La granja Hammer tiene los caballos negros más hermosos del mundo. Esa es su especialidad. Por lo demás es una granja como cualquier otra. Caballos negros, parecen lustrados. Cuestan una fortuna. Son nuestra debilidad. Y la debilidad de El Negro es la señora Hammer. Y, por supuesto, la debilidad de la señora Hammer es El Negro. La señora Hammer nos deja abierta la tranquera cuando su marido, el bonachón y adinerado Marcus  Hammer, sale de cacería. Mientras El Negro y la señora Hammer inventan la pornografía, La Petisita y yo robamos un par de caballos.
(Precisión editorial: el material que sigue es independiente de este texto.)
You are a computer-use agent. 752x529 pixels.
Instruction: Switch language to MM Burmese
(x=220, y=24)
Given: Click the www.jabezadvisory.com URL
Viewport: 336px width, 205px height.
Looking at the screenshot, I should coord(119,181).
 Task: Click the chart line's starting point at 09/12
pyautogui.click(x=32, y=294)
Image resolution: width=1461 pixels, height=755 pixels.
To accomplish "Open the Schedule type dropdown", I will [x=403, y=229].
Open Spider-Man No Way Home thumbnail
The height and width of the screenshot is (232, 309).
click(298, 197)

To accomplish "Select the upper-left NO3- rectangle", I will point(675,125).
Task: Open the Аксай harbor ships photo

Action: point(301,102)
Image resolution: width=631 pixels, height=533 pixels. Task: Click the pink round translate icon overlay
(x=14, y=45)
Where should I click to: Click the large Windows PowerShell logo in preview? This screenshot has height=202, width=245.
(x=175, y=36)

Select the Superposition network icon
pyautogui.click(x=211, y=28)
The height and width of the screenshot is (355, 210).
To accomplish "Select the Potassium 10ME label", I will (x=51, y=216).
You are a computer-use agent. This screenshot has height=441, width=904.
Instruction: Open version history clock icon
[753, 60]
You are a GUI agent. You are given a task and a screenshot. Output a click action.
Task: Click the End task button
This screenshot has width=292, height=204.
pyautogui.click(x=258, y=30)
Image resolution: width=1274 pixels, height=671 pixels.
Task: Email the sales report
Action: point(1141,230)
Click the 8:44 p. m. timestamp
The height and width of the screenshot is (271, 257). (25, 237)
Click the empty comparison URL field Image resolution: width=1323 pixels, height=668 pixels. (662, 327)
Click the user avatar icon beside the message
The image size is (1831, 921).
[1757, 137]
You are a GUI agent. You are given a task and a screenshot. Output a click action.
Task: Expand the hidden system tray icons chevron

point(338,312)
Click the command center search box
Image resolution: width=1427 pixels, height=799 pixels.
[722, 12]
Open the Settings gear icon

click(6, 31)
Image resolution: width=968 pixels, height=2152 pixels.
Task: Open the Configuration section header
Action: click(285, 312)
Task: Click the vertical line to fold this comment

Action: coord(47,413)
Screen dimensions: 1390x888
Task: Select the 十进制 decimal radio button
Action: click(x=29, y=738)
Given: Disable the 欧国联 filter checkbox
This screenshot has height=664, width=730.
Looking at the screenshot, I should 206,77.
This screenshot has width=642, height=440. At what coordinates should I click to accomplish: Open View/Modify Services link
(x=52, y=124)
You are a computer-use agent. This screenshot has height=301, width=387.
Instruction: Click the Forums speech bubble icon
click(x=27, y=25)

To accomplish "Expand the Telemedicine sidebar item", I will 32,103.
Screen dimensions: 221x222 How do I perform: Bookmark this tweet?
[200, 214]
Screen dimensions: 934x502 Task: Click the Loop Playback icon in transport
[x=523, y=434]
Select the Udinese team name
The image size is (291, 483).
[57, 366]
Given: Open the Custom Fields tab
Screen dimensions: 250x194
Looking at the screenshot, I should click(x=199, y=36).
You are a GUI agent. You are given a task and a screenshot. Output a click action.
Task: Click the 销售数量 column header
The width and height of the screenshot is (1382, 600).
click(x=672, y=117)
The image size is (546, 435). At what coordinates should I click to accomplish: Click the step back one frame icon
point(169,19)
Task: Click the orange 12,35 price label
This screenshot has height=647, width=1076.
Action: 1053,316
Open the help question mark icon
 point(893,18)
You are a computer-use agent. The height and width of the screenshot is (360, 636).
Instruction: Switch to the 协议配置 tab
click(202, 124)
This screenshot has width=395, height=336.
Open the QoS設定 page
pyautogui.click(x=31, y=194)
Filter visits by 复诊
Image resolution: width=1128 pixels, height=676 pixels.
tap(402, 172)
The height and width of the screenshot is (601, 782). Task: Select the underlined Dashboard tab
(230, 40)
De esos que parecen lustrados. De esos que son un relámpago oscuro. Y damos un paseo por la campiña, cruzamos el arroyo Las Catonas, que está hecho de aguas y gemidos, y subimos la cuesta de la meseta anterior y descendemos por la posterior. Bordeamos la hilera de álamos y llegamos al cementerio apache. A La Petisa la excitan las tumbas, le gusta que los muertos la miren cuando coge. Se sube a mi caballo y me besa. Me cuenta su versión de lo que está ocurriendo. Esa que dice que los muertos nos miran cuando cogemos y son felices porque el sexo es de las pocas cosas que extrañan los ausentes. Caemos al piso y me la chupa sobre la tumba de un cacique asesinado en 1835. Un  buitre nos revolotea como si me envidiara. Las nubes aceleran formas precisas. El cacique cuchillo en mano agarra el pelo rubio, oro en ramas, sol derretido, de La Petisa y le corta la cabellera. El buitre nos cae en picada. Acabo.